İnsan yaşamında takdir etmek kadar hatta daha da önemli olan bir kısım daha var ki oda takdir edilmektir. Çoğu insan kendi egosu için, ya da farkında olmadan elde ettiği bir şey için takdir toplamıştır ama en kötü ve akıldan çıkmayacak olan tam ihtiyacı olduğu bir anda, karşı taraftan takdir elde edememesi hatta ve hatta kötülenmesi olayıdır. Bu zamanlar kişinin hayatında dönüm noktası olmuştur. Bu anlar birçok yerde yaşanmış olabilir iş hayatı, bir maç müsabakası, bir arkadaş ortamı vs. sıralayabiliriz. Birde kişinin kendiyle çeliştiği anlar vardır “iddiasız durayım ne gerek var böyle şeylere” dersiniz olmaz. Azıcık öne çıkmaya çalışınca egosunu tatmin etmeye çalışan birisi gibi algılanırsınız. Birçok şeyi alanınızda iyi yaparsınız, kendinizden çok eminsinizdir ama yine görmezden gelinirsiniz. Ya da doğru olduğunu düşündüğünüz, yaptığınız şeyler insanların ilgisini çekmez. Bu silsile böyle devamlı birikir ve içinizden çıkmaz hale gelir. Ne yapsanız olmaz, bir türlü takdir edilmezsiniz. Bu yüzden, kendinizi göstermeniz gereken zamanlarda, yavaş yavaş içinize kapanmaya başlarsınız. Kendinize olan güveniniz bir kez değil birçok kez kırılmıştır artık. En iyi bildiğiniz şeyi yapmayı bile bırakın, en yakınınızla basit görüşme bile yapamaz hale gelirsiniz. Bir noktadan sonra zaten takdir alamadım diye üzülmek yerine, hata yapacağım korkusu içinizi kaplar. Yaşanan bu stresle sürekli tedirgin olup en basit şeyde bile heyecanlanırsınız. Yapacağınız en küçük hatada, herkesin sizi dünyanın en beceriksiz insanı olarak nitelendireceğini düşündüğünüzden, her durumda kendinizi kasarsınız. En kötüsü de bazen bu duruma neden olan çevrenizdekilerin bunun aslında farkında olmamasıdır.
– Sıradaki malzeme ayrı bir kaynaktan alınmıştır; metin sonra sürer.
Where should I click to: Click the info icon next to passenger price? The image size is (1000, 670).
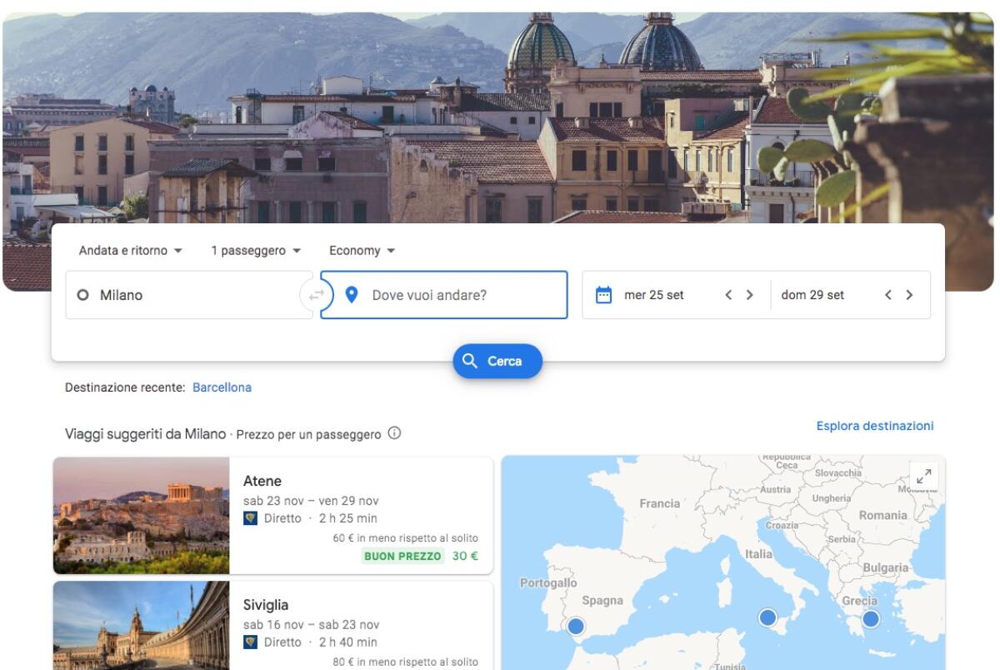(x=393, y=433)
Önemsiz görünür aslında ama takdir edilmek bir insan yaşamını çok derinden etkiler. Hayatımızda hiçbir şey yapamasak bile çocuklarımıza takdir edilmenin hazzını yaşatalım ve bırakın onlarda kendi hayatlarında ailelerinden aldıkları bu takdiri başkalarına vermekte çekinmesinler böylelikle takdir etmeninde, takdir dilmek kadar önemli unsur olduğunu öğrensinler. Etrafımızdaki mutlu bir toplum için gerekenler listesinden bir maddeye daha tık koyarak tamamlamış olalım.